What you will do. Retype each of the following entries word for word, keeping every line as it appears.

Supplied records.
★ ★ ★ ★ ★ ★ ★

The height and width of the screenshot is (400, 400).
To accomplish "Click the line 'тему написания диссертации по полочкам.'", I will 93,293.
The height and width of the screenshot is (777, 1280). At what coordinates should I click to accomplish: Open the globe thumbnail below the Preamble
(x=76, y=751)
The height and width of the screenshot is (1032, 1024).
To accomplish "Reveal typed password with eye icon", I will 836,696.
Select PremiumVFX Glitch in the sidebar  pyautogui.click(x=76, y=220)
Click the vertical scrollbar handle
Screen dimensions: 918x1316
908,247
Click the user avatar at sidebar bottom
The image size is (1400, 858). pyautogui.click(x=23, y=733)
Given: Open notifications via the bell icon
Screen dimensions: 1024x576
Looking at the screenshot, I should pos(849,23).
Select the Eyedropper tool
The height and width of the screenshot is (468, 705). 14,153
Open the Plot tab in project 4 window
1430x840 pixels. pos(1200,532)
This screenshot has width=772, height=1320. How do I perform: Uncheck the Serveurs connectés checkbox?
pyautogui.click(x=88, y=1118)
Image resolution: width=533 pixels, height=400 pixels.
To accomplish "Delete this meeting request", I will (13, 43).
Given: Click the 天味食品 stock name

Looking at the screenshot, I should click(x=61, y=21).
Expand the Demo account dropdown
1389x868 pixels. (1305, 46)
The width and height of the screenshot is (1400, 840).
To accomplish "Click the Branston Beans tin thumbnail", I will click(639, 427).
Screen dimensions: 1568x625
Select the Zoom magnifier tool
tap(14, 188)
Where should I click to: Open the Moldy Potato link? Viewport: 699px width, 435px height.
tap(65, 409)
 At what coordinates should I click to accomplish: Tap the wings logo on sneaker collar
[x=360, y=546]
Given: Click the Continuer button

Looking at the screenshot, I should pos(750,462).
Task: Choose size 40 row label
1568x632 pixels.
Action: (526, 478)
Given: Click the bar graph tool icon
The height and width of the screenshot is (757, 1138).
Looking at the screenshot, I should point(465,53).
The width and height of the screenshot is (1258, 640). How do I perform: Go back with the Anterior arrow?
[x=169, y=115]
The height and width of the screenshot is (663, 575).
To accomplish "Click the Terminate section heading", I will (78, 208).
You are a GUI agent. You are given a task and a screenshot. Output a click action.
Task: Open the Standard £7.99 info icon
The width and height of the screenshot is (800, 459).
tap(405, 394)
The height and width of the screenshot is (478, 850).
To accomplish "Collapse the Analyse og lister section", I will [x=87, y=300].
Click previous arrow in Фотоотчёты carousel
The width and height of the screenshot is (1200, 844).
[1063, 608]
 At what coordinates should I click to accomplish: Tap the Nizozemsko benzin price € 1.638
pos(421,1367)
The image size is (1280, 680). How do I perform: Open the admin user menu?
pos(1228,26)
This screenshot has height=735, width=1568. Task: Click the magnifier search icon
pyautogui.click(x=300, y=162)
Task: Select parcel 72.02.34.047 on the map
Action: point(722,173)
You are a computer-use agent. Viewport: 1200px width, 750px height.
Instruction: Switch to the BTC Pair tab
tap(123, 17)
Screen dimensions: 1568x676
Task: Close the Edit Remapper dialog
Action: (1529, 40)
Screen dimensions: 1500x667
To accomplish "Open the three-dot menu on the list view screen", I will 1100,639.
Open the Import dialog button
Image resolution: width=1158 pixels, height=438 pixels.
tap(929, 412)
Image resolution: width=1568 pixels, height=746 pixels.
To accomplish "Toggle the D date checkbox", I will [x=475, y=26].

★ ★ ★ ★ ★ ★ ★

Problem solution.
The height and width of the screenshot is (400, 400).
To accomplish "Click the line 'тему написания диссертации по полочкам.'", I will 93,293.
The height and width of the screenshot is (777, 1280). At what coordinates should I click to accomplish: Open the globe thumbnail below the Preamble
(x=76, y=751)
The height and width of the screenshot is (1032, 1024).
To accomplish "Reveal typed password with eye icon", I will 836,696.
Select PremiumVFX Glitch in the sidebar  pyautogui.click(x=76, y=220)
Click the vertical scrollbar handle
Screen dimensions: 918x1316
908,247
Click the user avatar at sidebar bottom
The image size is (1400, 858). pyautogui.click(x=23, y=733)
Given: Open notifications via the bell icon
Screen dimensions: 1024x576
Looking at the screenshot, I should pos(849,23).
Select the Eyedropper tool
The height and width of the screenshot is (468, 705). 14,153
Open the Plot tab in project 4 window
1430x840 pixels. pos(1200,532)
This screenshot has width=772, height=1320. How do I perform: Uncheck the Serveurs connectés checkbox?
pyautogui.click(x=88, y=1118)
Image resolution: width=533 pixels, height=400 pixels.
To accomplish "Delete this meeting request", I will (13, 43).
Given: Click the 天味食品 stock name

Looking at the screenshot, I should click(x=61, y=21).
Expand the Demo account dropdown
1389x868 pixels. (1305, 46)
The width and height of the screenshot is (1400, 840).
To accomplish "Click the Branston Beans tin thumbnail", I will click(639, 427).
Screen dimensions: 1568x625
Select the Zoom magnifier tool
tap(14, 188)
Where should I click to: Open the Moldy Potato link? Viewport: 699px width, 435px height.
tap(65, 409)
 At what coordinates should I click to accomplish: Tap the wings logo on sneaker collar
[x=360, y=546]
Given: Click the Continuer button

Looking at the screenshot, I should pos(750,462).
Task: Choose size 40 row label
1568x632 pixels.
Action: (526, 478)
Given: Click the bar graph tool icon
The height and width of the screenshot is (757, 1138).
Looking at the screenshot, I should point(465,53).
The width and height of the screenshot is (1258, 640). How do I perform: Go back with the Anterior arrow?
[x=169, y=115]
The height and width of the screenshot is (663, 575).
To accomplish "Click the Terminate section heading", I will (78, 208).
You are a GUI agent. You are given a task and a screenshot. Output a click action.
Task: Open the Standard £7.99 info icon
The width and height of the screenshot is (800, 459).
tap(405, 394)
The height and width of the screenshot is (478, 850).
To accomplish "Collapse the Analyse og lister section", I will [x=87, y=300].
Click previous arrow in Фотоотчёты carousel
The width and height of the screenshot is (1200, 844).
[1063, 608]
 At what coordinates should I click to accomplish: Tap the Nizozemsko benzin price € 1.638
pos(421,1367)
The image size is (1280, 680). How do I perform: Open the admin user menu?
pos(1228,26)
This screenshot has height=735, width=1568. Task: Click the magnifier search icon
pyautogui.click(x=300, y=162)
Task: Select parcel 72.02.34.047 on the map
Action: point(722,173)
You are a computer-use agent. Viewport: 1200px width, 750px height.
Instruction: Switch to the BTC Pair tab
tap(123, 17)
Screen dimensions: 1568x676
Task: Close the Edit Remapper dialog
Action: (1529, 40)
Screen dimensions: 1500x667
To accomplish "Open the three-dot menu on the list view screen", I will 1100,639.
Open the Import dialog button
Image resolution: width=1158 pixels, height=438 pixels.
tap(929, 412)
Image resolution: width=1568 pixels, height=746 pixels.
To accomplish "Toggle the D date checkbox", I will [x=475, y=26].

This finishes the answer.